What to do? What more to do? What can we – we powerless people do – beyond voicing our outrage, our shame, our grief? Firstly, we must continue to raise that human voice, to give human words to the suffering of fellow humans. That voice, those words, these are the marks of our being human. These words, the irreducible minimum:

Written in Pencil in the Sealed Railway-Car

By: Dan Pagis

here in this carload
I am eve
with abel my son
if you see my other son
cain son of man
tell him I

But what more? As my little stories suggest, ultimately we persons of good will – and I mean that to refer to my fellow Australians at large – sooner or later must face a terrible choice. At the end of all our rescuing there will always be one more supplicant, one too many for our resources, for our lifeboat. We will face a choice. This is Sophie’s choice, whereby we will chose one to be saved and send another – a human other – to perdition.

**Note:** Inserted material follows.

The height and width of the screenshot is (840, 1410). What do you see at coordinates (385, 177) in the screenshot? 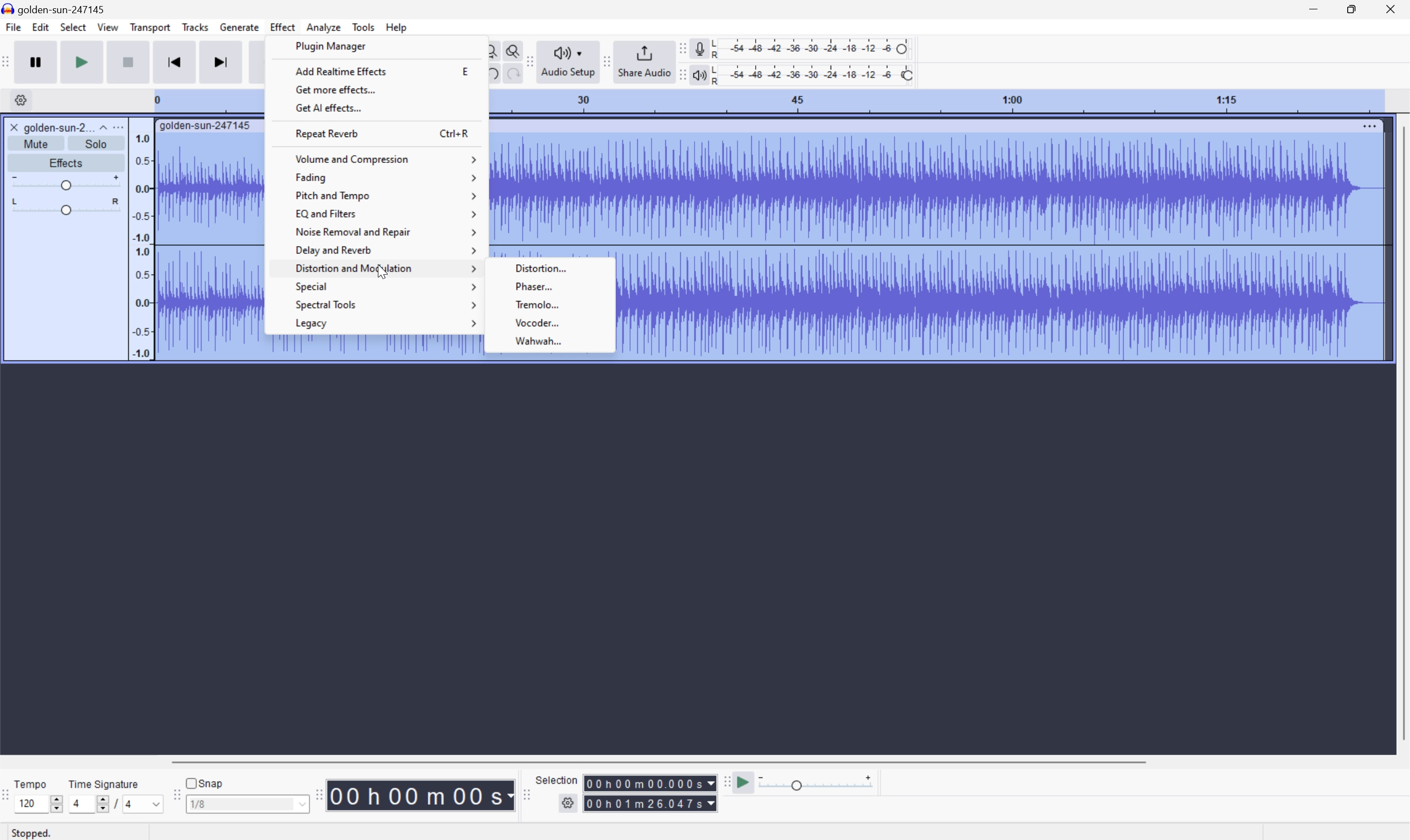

But Australia’s lifeboat is not yet full. So, what more, what wiser, what more potent act can we non-governors do? The answer cannot be simple, but our powers of imagination, of thinking hard and speaking softly, have helped in the past. Thus Petro Georgiou of happier memory, with Jozef Szwarc, softened the adamantine policies of John Howard. The image of a dead child floating in the shallows of Lesvos softened the policies of Tony Abbott.

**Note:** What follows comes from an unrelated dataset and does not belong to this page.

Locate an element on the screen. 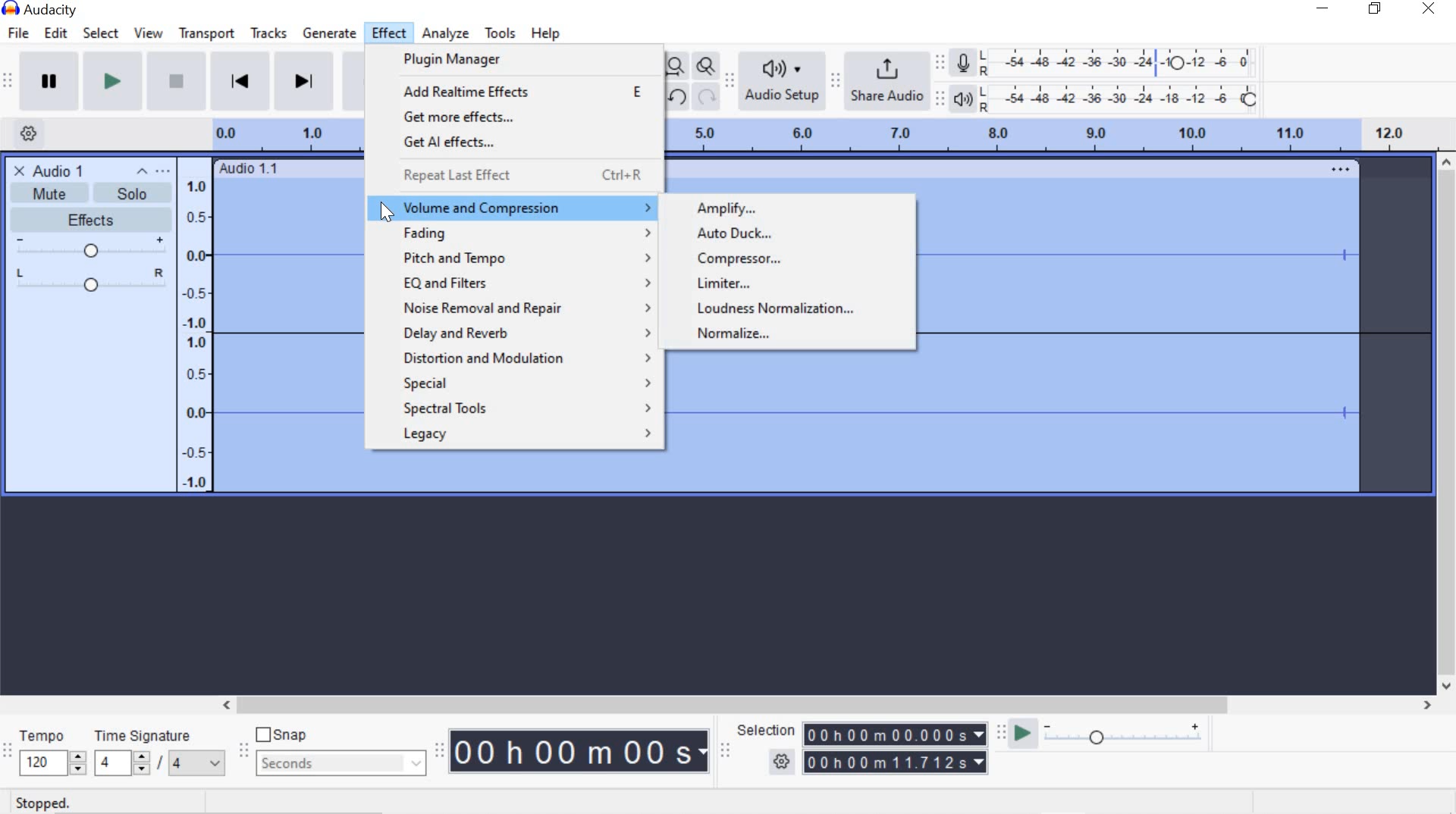 This screenshot has height=814, width=1456. select is located at coordinates (101, 33).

I know of one small group in a faith congregation that has approached leaders of other faiths in an attempt to think hard together and to speak softly together to those who govern. State governors have spoken for their people, saying, give us the children; let them not return to offshore detention. Dr David Isaacs blew a whistle on his return from offshore that mobilised doctors and nurses at Melbourne’s Royal Children’s Hospital and now at Lady Cilento in Brisbane. The RCH refuses to discharge child patients to places of detention. We must understand that for what it is: the RCH is not some Marxist commune, not a place of sedition. It is rather an emblem in the state of Victoria. It stands for the highest skill and care. When the RCH speaks it carries Victoria. None gainsays its voice or its acts.

So, what to do? Think hard, confer, suggest, bring ideas to government. One idea, hardly original, strikes me as promising: let Australia progressively divert funds, currently used for offshore detention, towards a respectable, respectful supra-national staging and assessment process in south Asia. There we would maintain accessible, supportive consular representation. No-one would need to board a leaky boat, no-one would need to jump a queue, no human person would come to Australia and be called by a SIEV number. Our brothers and sisters would arrive with their own names.

We might save money, we might not. Neither governments nor we the governed see these issues in money terms: governments never count the cost when augmenting our cruelties; and we bleeding hearts never count beans. No, these issues are strangely unmonetised. The people of Australia hanker quietly to regain some self-respect.

Respectful policies will save lives. We might save our souls.

Do you have a better idea? Work on it, tell your minister of religion, your minister of the crown, the playgroup mothers, the neighbours. Governments need to follow. It is up to us to lead. We won’t save everyone, but we can hardly do worse than we do at present.